Correct me if I'm wrong, but I believe that this is a straight join, not cross. Cross requires the CROSS JOIN syntax.

-George

Fitzharris, Jason wrote:

You are doing a cross-join which returns one row for each possible pairing
of rows from the two tables.

To correct use an inner join alike

select t1.a,t1.b,t2.n,t1.c,t1.d,t1.e from t1,t2 where t1.a = t2.a limit 3

or like

select t1.a,t1.b,t2.n,t1.c,t1.d,t1.e from t1 inner join t2 on t1.a = t2.a
limit 3

I am assuming that column "a" exists in both tables and this column creates
a relationship between both tables.

-----Original Message-----
From: andu [mailto:[EMAIL PROTECTED]
Sent: 11 December 2003 16:50
To: [EMAIL PROTECTED]
Subject: select on 2 tables


What I'm trying to do is a select on 2 tables so that the result would be 2 columns from the first table, a column from the second and another 3 columns from the first one.
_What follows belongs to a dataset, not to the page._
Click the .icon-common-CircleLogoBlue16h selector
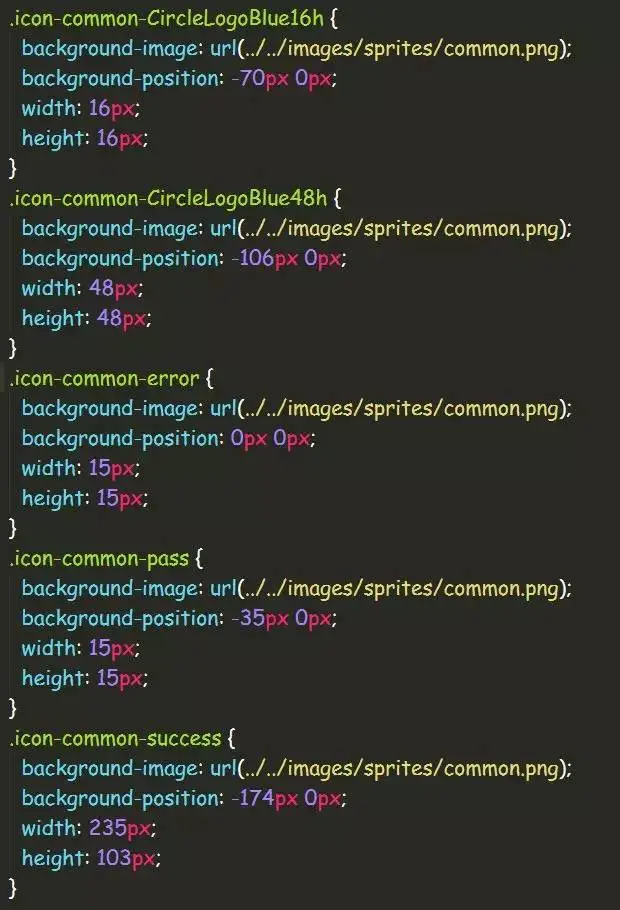This screenshot has height=910, width=620. pos(167,19)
I do:

select t1.a,t1.b,t2.n,t1.c,t1.d,t1.e from t1,t2 limit 3

What I get is the columns in the correct order but only the first row from
t1
repeated 3 times and rows 1,2,3 from t2. If I reverse the order of tables,
(... from t2,t1), the result is also reversed, rows 1,2,3 from t1 and row 1
repeated 3 times from t2. What am I doing wrong, if anyone can help me? I'm
using
sqlite 2.7.6 if that makes a difference.